One problem settles. Another surfaces immediately.

Jude had a vague memory of the green-smoke figure from the show — but vague was the operative word. Early-arc villains with limited screen time had a way of passing through his recollection like water through a sieve: entering cleanly, exiting just as cleanly, leaving nothing behind. The details of this particular one — name, history, who exactly he'd been supposed to hurt — were gone. What remained was a rough outline.

"Turns into poison gas. Low-level threat. Probably not complicated."

That was the full extent of his file on the man.

I really need to pay more attention when I rewatch things.

He hadn't gotten a clear shot of the face from the footage. The angle was wrong and the camera too shaky. "Three-wheeled vehicle — check Central City Prison's inmate roster. Bald prisoners, anyone who escaped or went missing in the last forty-eight hours."

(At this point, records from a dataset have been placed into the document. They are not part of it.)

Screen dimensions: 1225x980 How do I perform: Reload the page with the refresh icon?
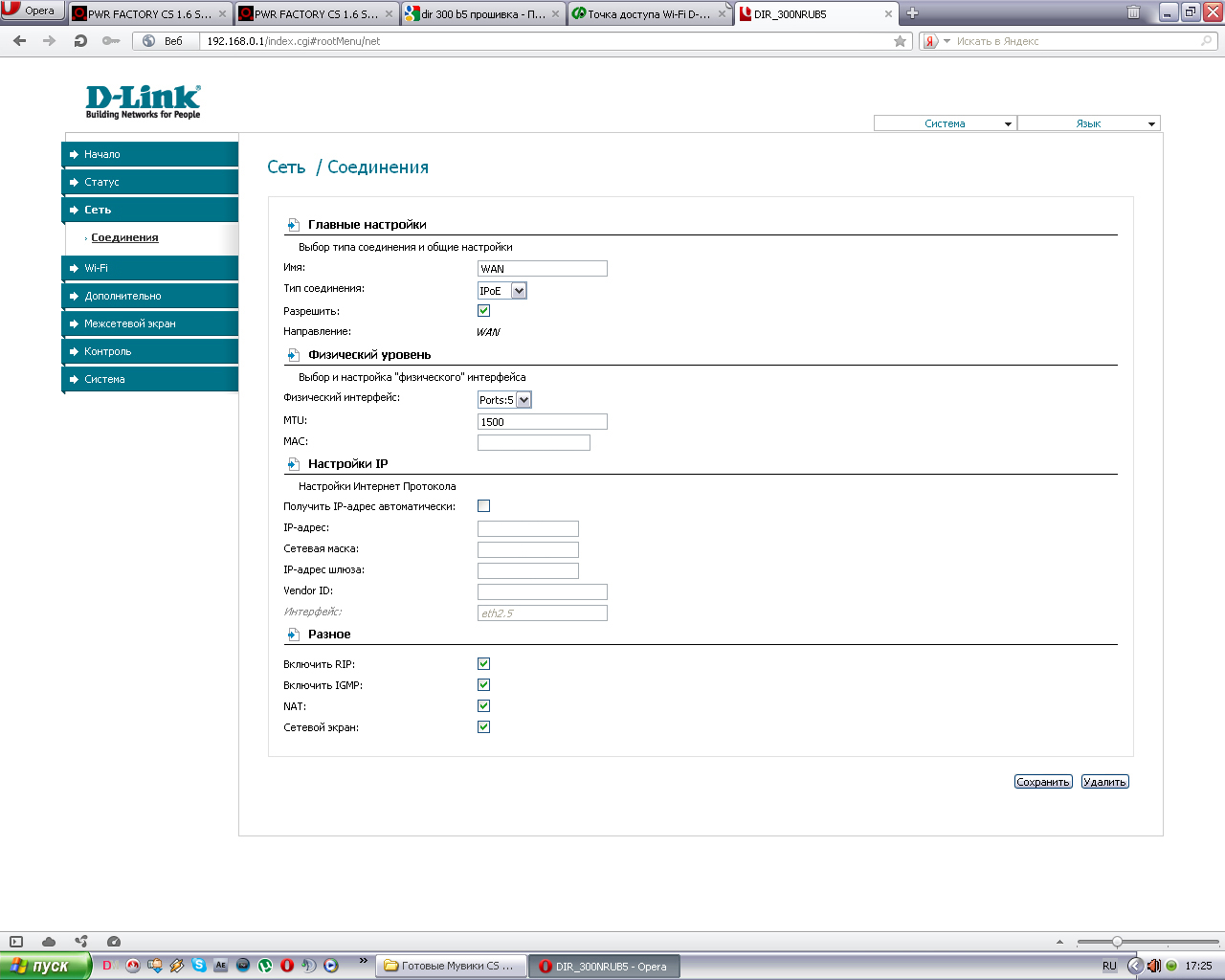click(80, 41)
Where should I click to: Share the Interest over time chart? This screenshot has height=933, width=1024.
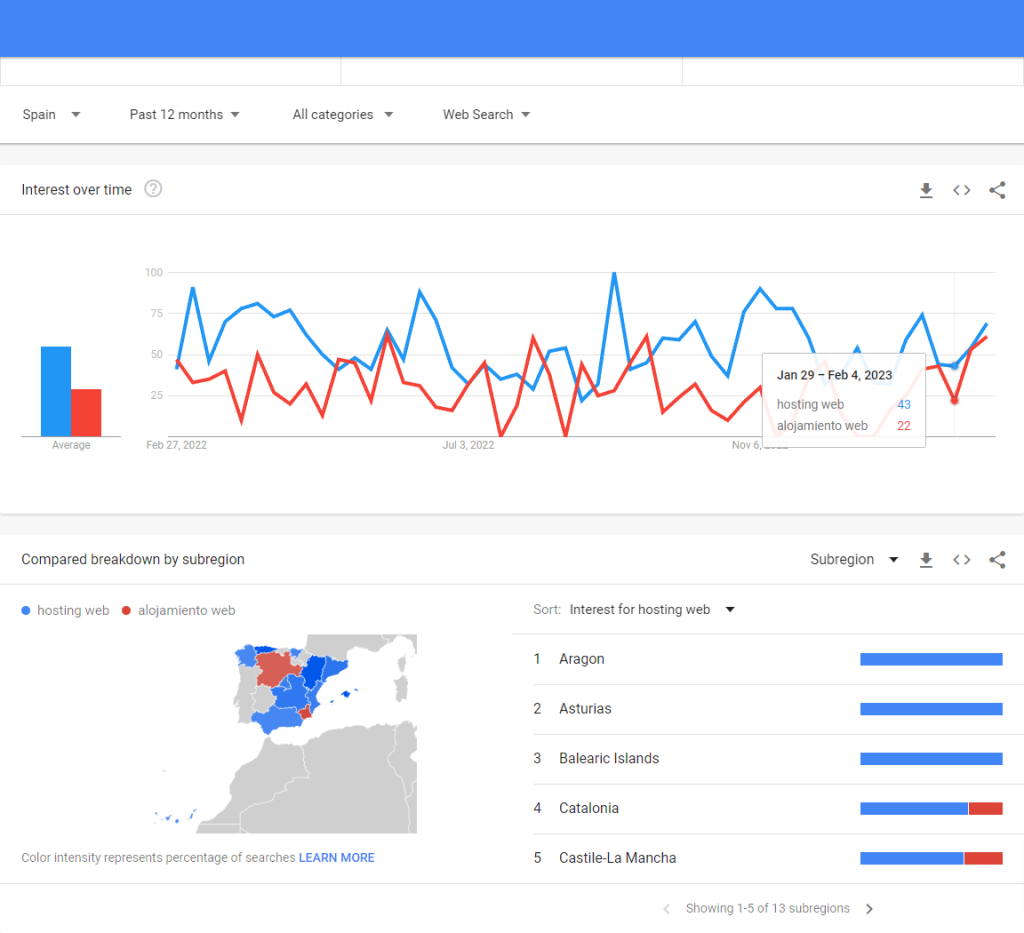tap(997, 190)
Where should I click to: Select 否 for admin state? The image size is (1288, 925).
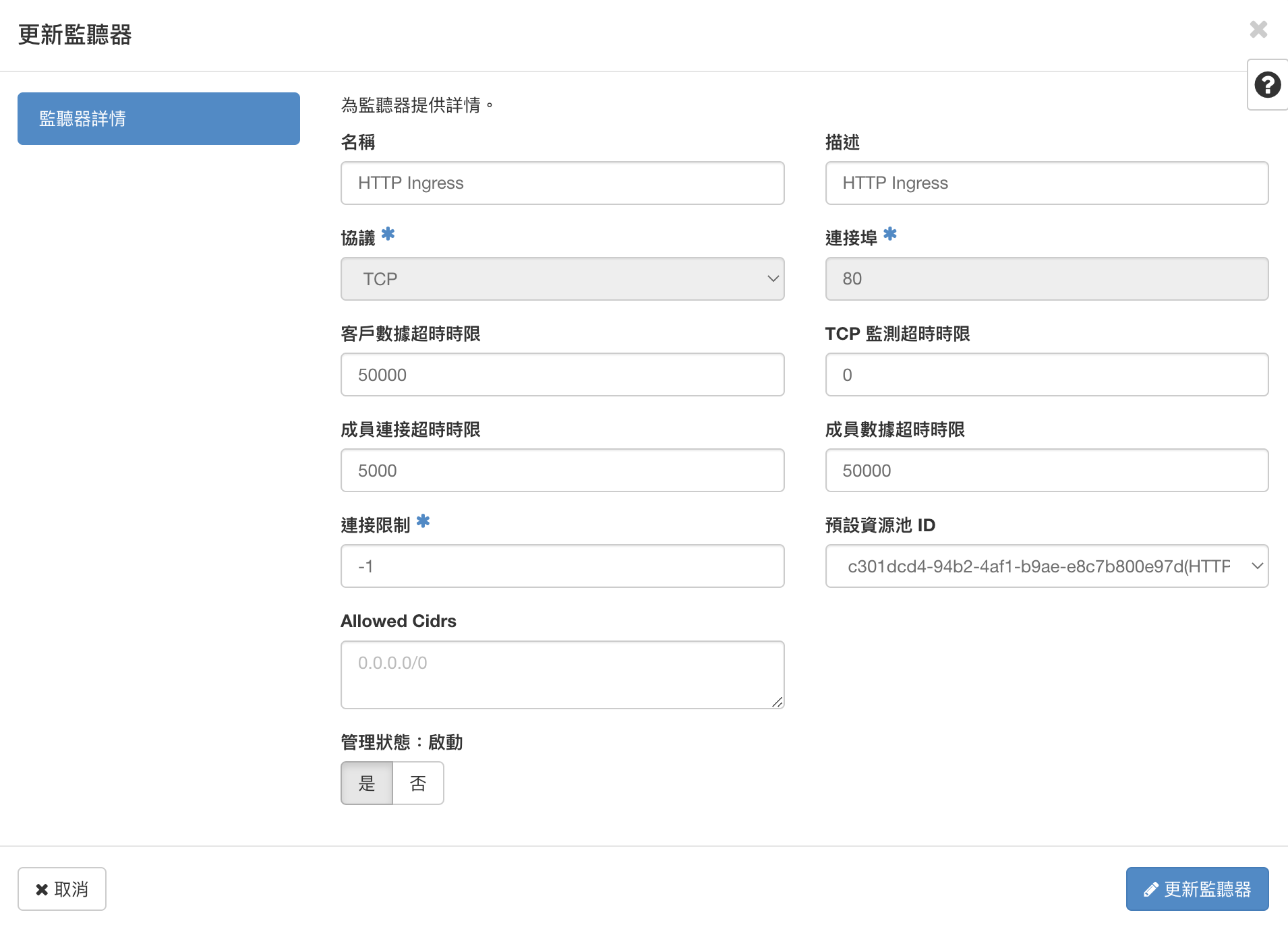click(x=418, y=783)

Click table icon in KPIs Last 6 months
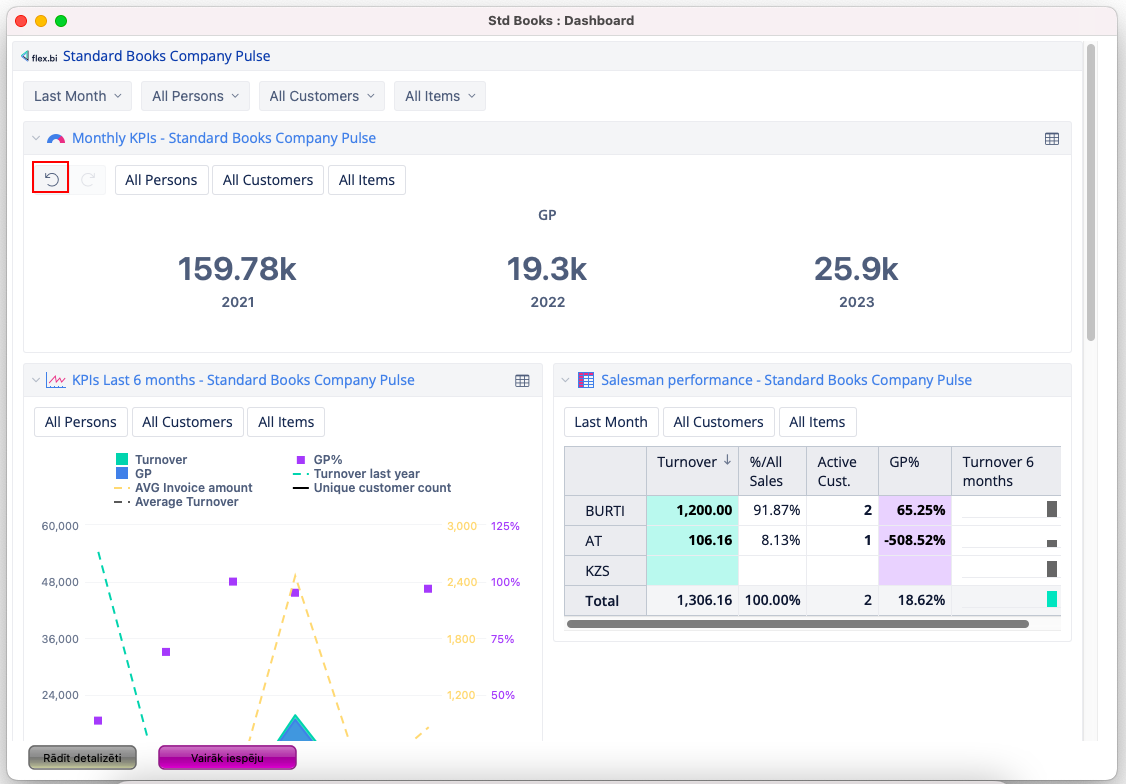coord(522,381)
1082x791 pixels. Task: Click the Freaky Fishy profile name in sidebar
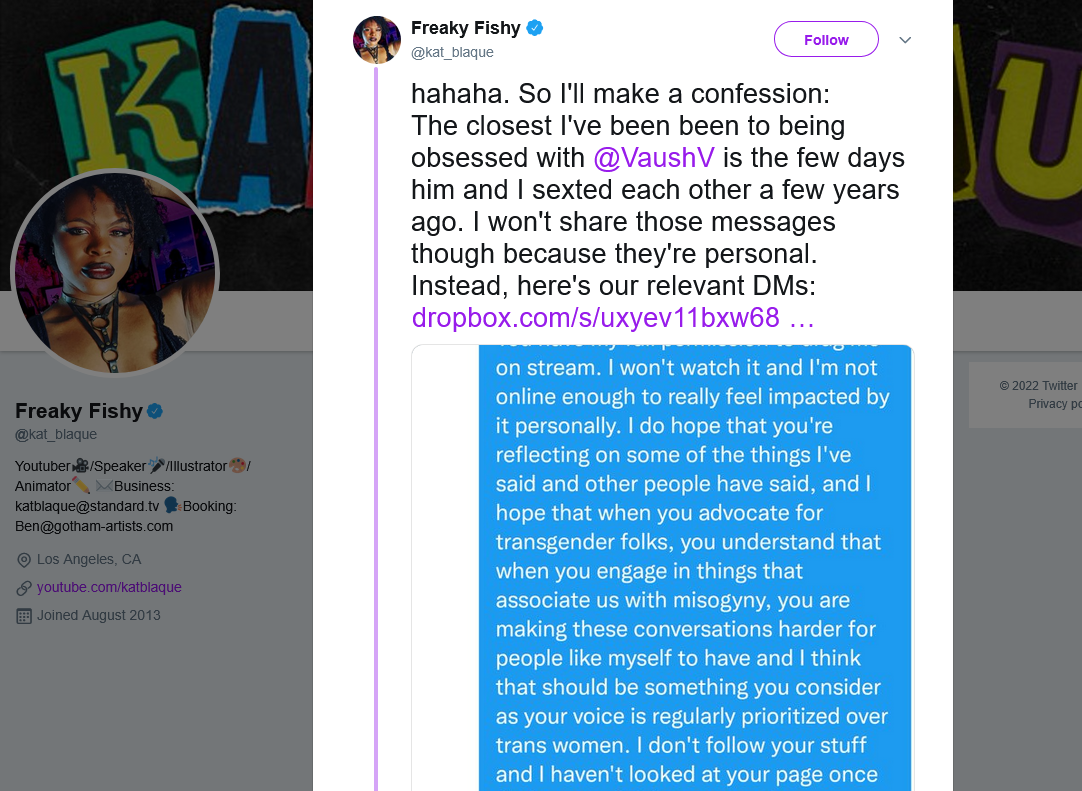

"Checking." A pause of about four seconds. "Complete. Sixteen new admissions in the past two months, all standard head shave on entry. No escapes. No missing persons flagged in that group."

"What about long-term inmates?"

"Forty-seven with shaved heads. No escapes. No missing persons."

Jude scratched the back of his neck. "Then where did he come from? Could it be a prison uniform replica? Some kind of costume?"

"The back of the garment visible in the footage is an exact match for Central City Prison's standard issue. The front wasn't captured."

"What about nearby surveillance cameras? Is there a route?"

"The gas dispersal and the alley's camera blind spots make it impossible to trace a path of entry or exit. The coverage in that part of the city center isn't complete enough."

He sat with that for a moment.

No confirmed escape. No traceable route. One bald man in what might be a prison uniform, dissolving into greenish vapor in an alley behind the prison at midnight.

I could set up a city-wide camera network, he thought. Comprehensive coverage, automated flagging—

He caught himself.

"I've been spending too much time thinking like Batman," he said aloud.

"Is that a problem?"

"It might be. Let's go home." He called out twice. "Yomogi. Off the cart."

The cat emerged from the back panel of the food cart with the deliberate unhurried quality of someone who has absolutely not been eating anything and resents the implication. There were crumbs at the corners of his mouth.

"Silly cat."

"Boss, I didn't—hiccup—I didn't eat anything, meow."

"Sure." Jude watched him scramble up to his head. "I'm switching to dumplings tomorrow."

"Meow—!"

"I genuinely cannot tell anymore if the snacks are being sold or consumed. Pack it up."

The docks at night were a different city.

Central City's waterfront district looked fine in daylight — functional, industrious, the kind of area that appears in establishing shots as a sign of civic health. At night, the warehouses and shipping containers created a geography of shadows, the streetlights spaced too far apart, the ground between them slick with runoff from the loading bays. It was the part of the city that the brighter parts preferred not to think about.

A luxury sedan sat in an alley between two warehouse buildings, engine off. Gary, Stagg Industries' head of security — tall, immaculately suited, visibly unhappy about the location — stepped out and walked toward the alley's far end, where a lone figure in black stood facing a phone screen.

"Where are the others?" Gary asked.

Danton Black didn't look up. "One of me is sufficient."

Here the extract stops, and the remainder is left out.